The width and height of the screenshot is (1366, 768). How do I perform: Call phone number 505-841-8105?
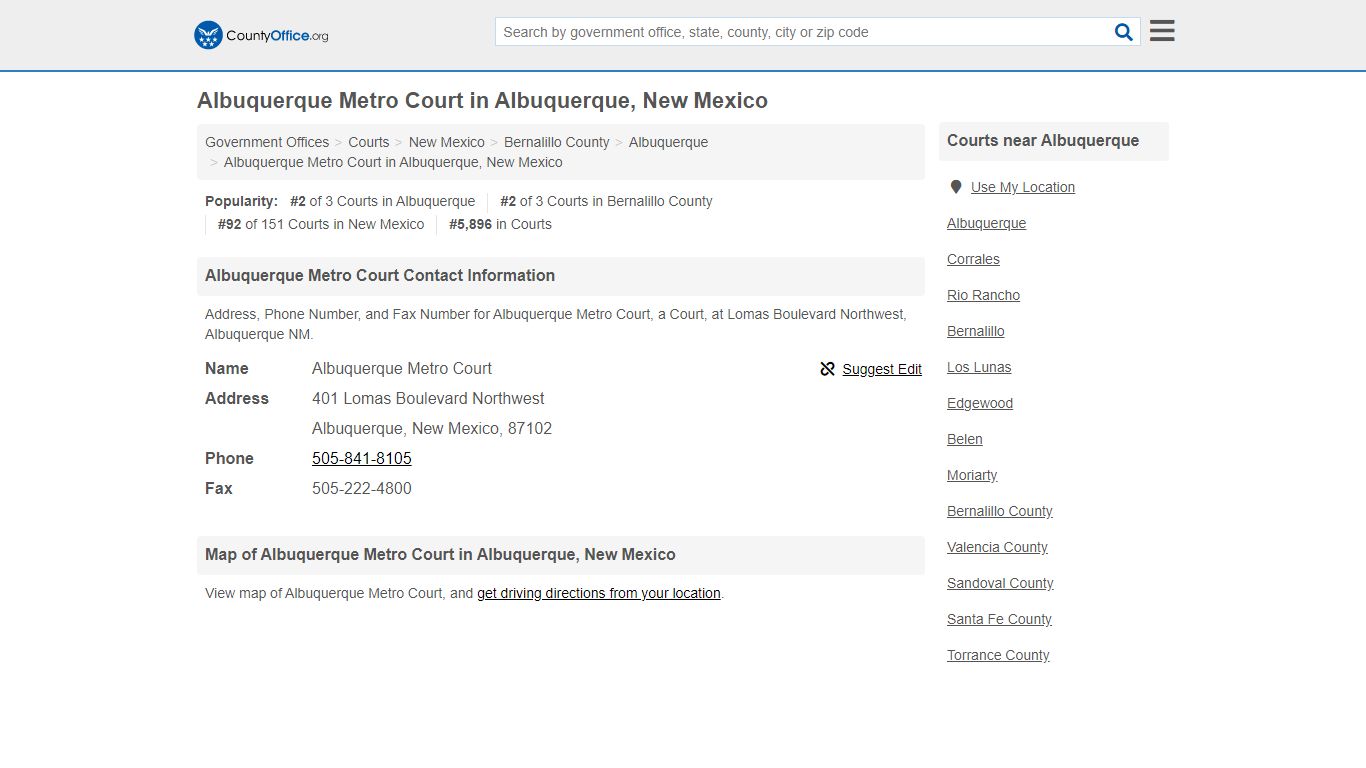362,458
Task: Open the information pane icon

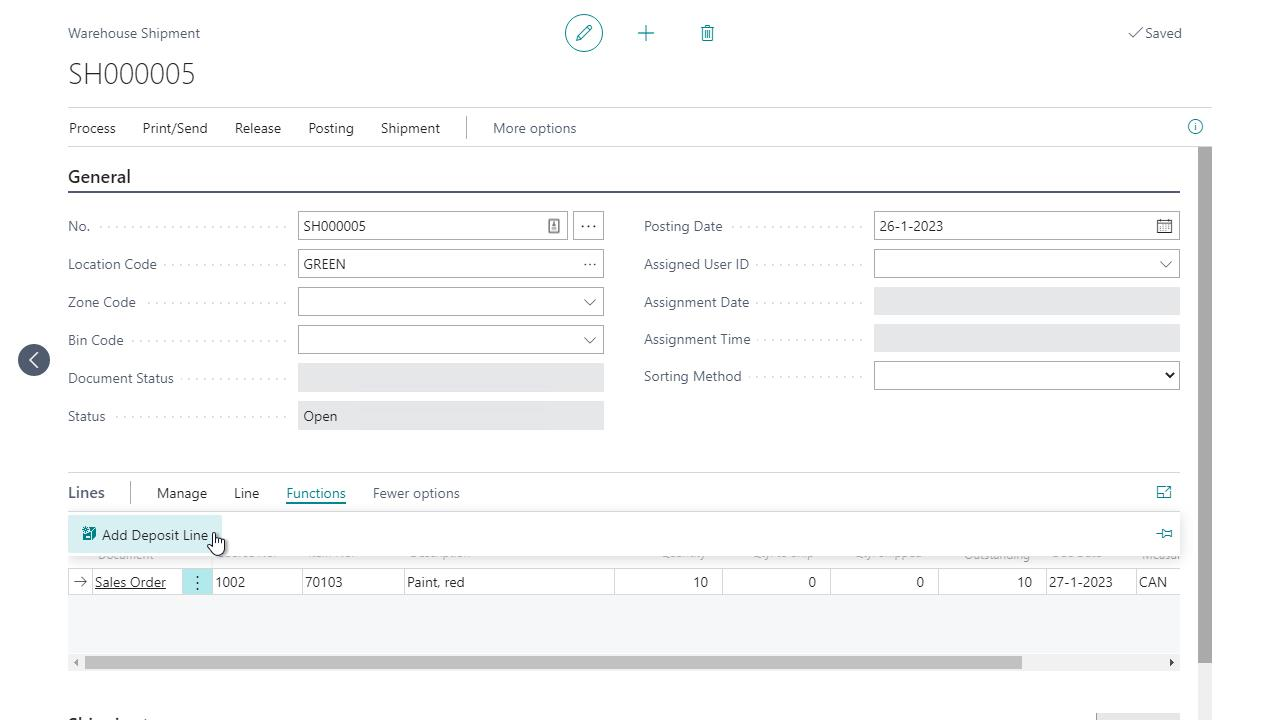Action: click(1195, 127)
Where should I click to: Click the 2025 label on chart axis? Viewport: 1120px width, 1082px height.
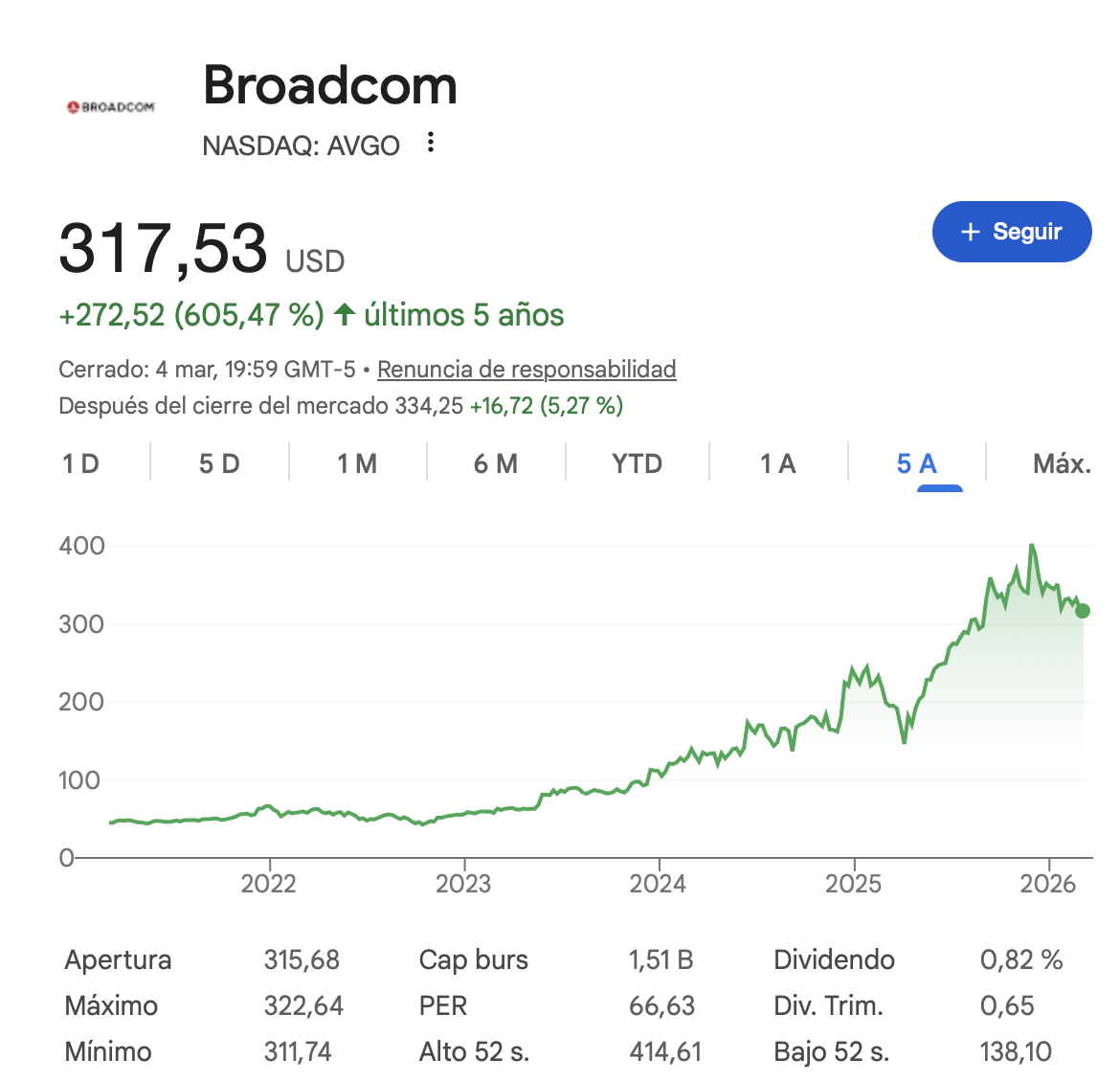[x=854, y=883]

########

Once you find the line containing "Where should I", transcribe it and each line after it to the end of the records exactly, and leave out the pictures.

*RESPONSE AREA:*
Where should I click to: Click the 2025 label on chart axis? Viewport: 1120px width, 1082px height.
[x=854, y=883]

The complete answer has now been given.